Abdoulaye Gueye réfute l’idée d’une « classe intellectuelle africaine en France comme une entité figée, a-historique ». Dans un premier temps, il entreprend de revisiter les concepts qui fondent son analyse et étudie la formation de la diaspora intellectuelle africaine en France sur deux générations. En effet, ses analyses portent sur un temps conjoncturel et mettent en évidence deux phases : les années 1950-1970, quand les intellectuels valorisaient l’enracinement en terre africaine. Pour eux, c’était la seule façon de favoriser l’ascension politico-économique de leur continent.
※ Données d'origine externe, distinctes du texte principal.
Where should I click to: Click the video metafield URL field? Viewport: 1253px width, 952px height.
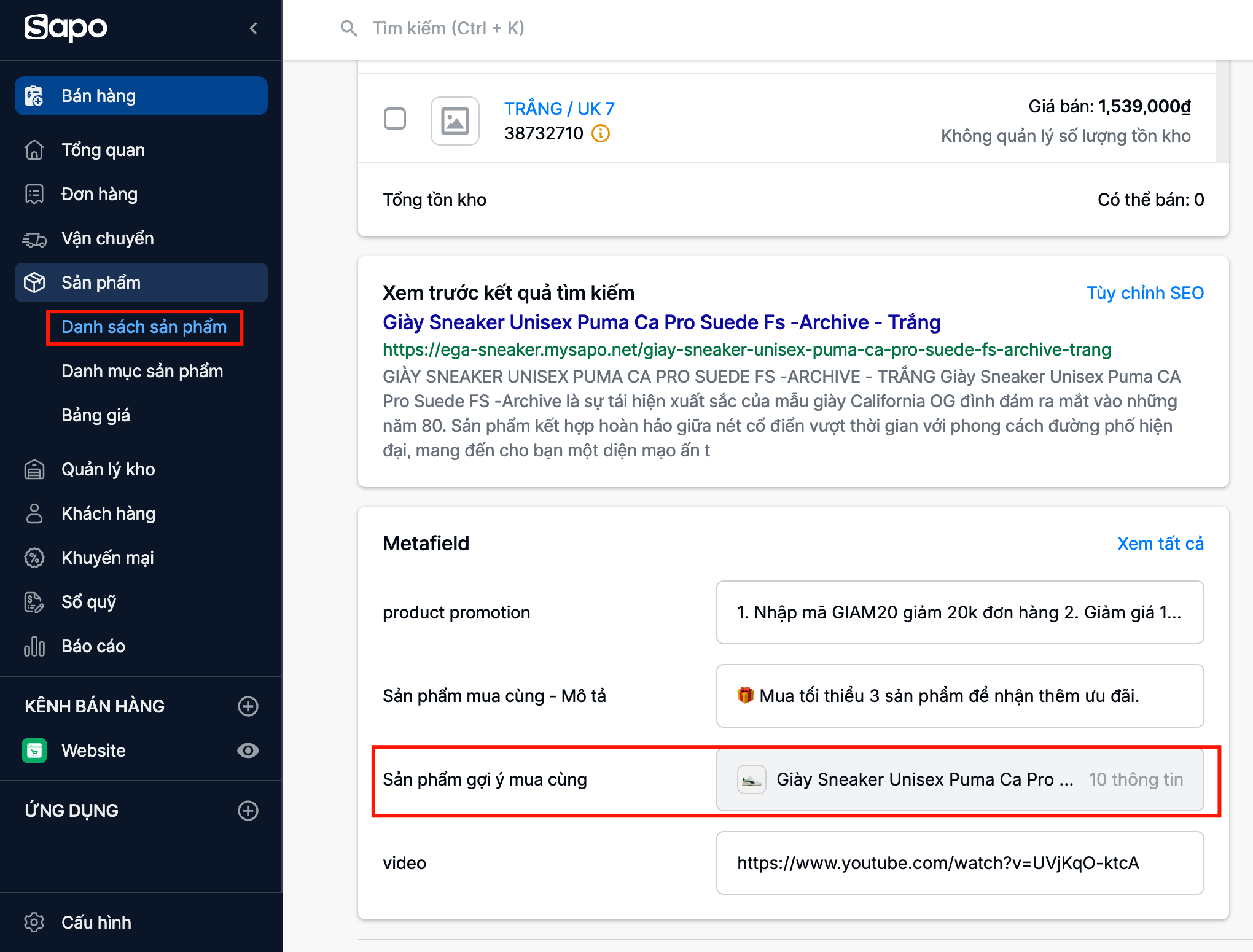959,863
Deux éléments à prendre en compte ici sont d’une part la nécessité pour les pays africains de se doter de cadres au lendemain des indépendances et d’autre part, l’engagement décennal, qui faisait obligation à ceux qui avaient bénéficié des moyens de l’État de revenir le servir pendant au moins dix ans à la fin de leurs études. Mais les décennies 1960 et 1970 constituent celles du désenchantement et préparent la nouvelle époque. Depuis les années 1980, la diaspora intellectuelle africaine s’est accrue en France à cause des crises économiques et des plans d’ajustement structurels en Afrique. Très souvent, les solutions destinées à enrayer le marasme ont poussé à l’errance les intellectuels déjà établis, et vers des projets migratoires les intellectuels en formation.

Sans engager de polémique avec les chercheurs qui réaffirment benoîtement les édits de la République pour mieux vitupérer, dans leurs écrits, contre les intellectuels africains, Abdoulaye Gueye relève les difficultés que ces derniers ont à s’insérer dans le milieu scientifique et universitaire en France. Cette conjoncture particulière et la suspicion des administrations font de la France un « espace rebond » pour les Africains qui vont monnayer parfois leurs compétences en Amérique du Nord notamment, où ils font moins figure de « nouveaux barbares ».